### [TASK PROMPT]
Say how many lines of the listing below hold the word "agent". Give only that number.
[Start of section]
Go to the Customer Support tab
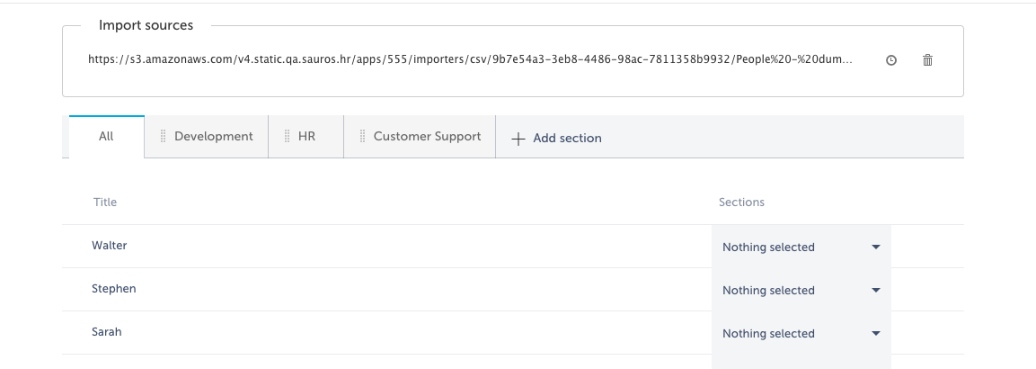This screenshot has width=1036, height=369. coord(427,137)
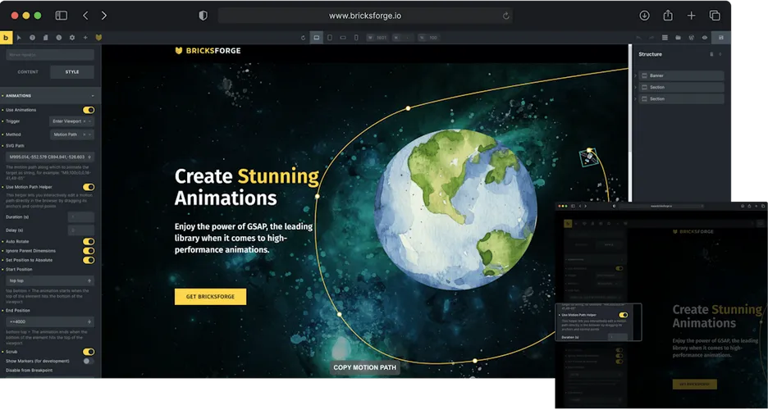Click the preview eye icon in toolbar
This screenshot has width=768, height=410.
pos(705,38)
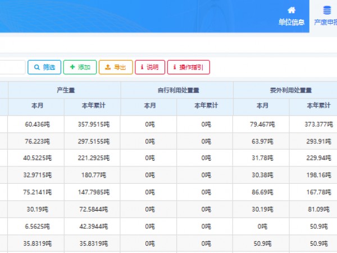Click 本月 header under 自行利用处置量
The image size is (337, 253).
point(149,107)
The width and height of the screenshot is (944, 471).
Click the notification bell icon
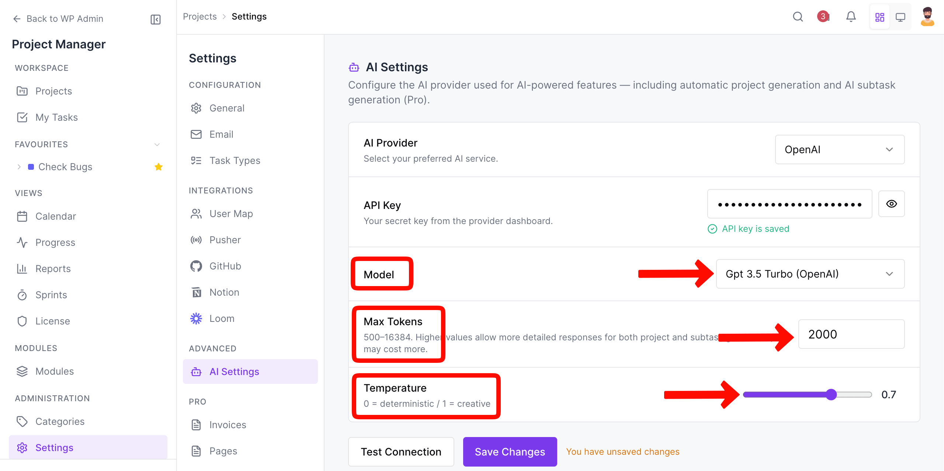point(851,16)
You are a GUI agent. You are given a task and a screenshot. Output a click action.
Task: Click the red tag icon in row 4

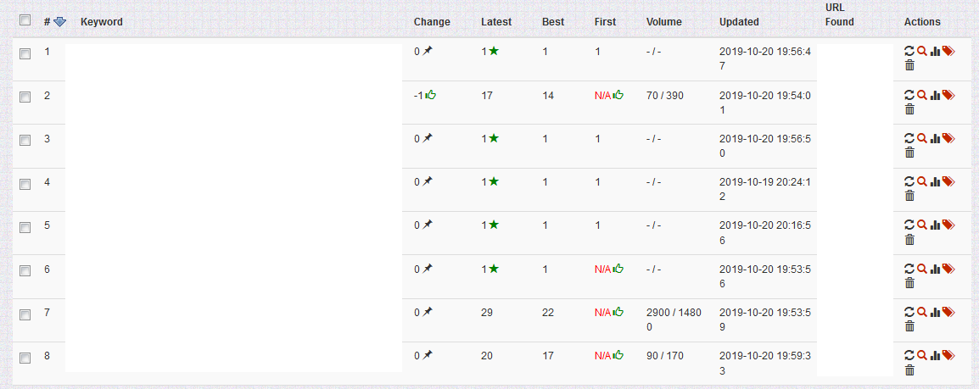click(948, 181)
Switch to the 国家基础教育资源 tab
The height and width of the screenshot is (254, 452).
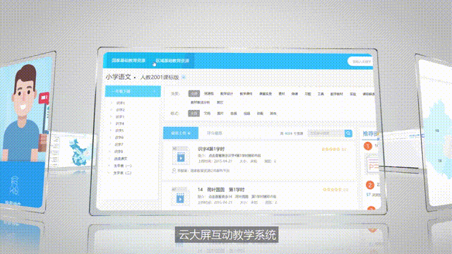click(x=129, y=61)
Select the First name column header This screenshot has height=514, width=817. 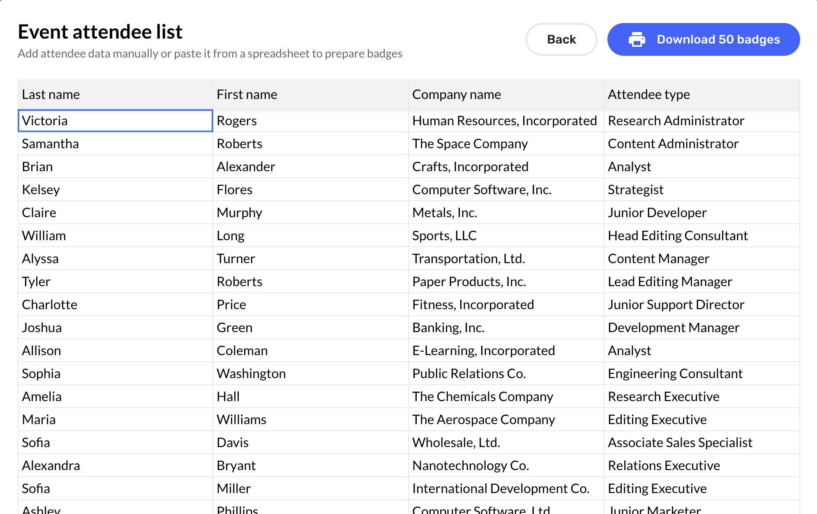[x=310, y=94]
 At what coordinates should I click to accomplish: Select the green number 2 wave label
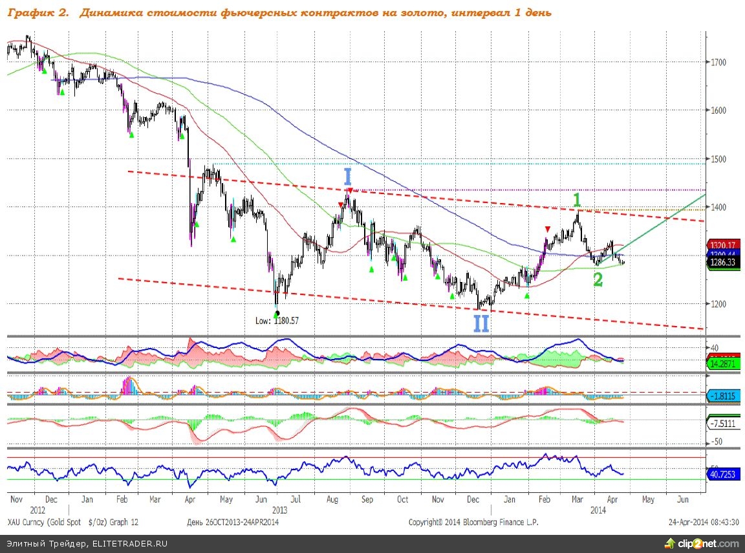[598, 279]
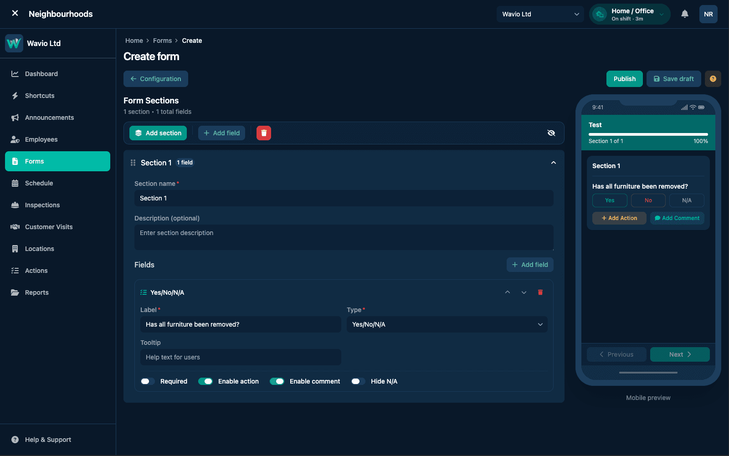Expand the Type Yes/No/N/A dropdown
The image size is (729, 456).
point(447,324)
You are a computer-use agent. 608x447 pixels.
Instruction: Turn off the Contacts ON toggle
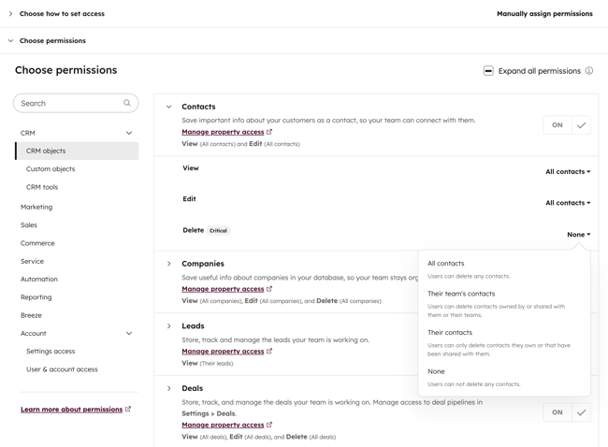click(x=557, y=125)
[End of section]
### [RESPONSE TO THE EXERCISE]
2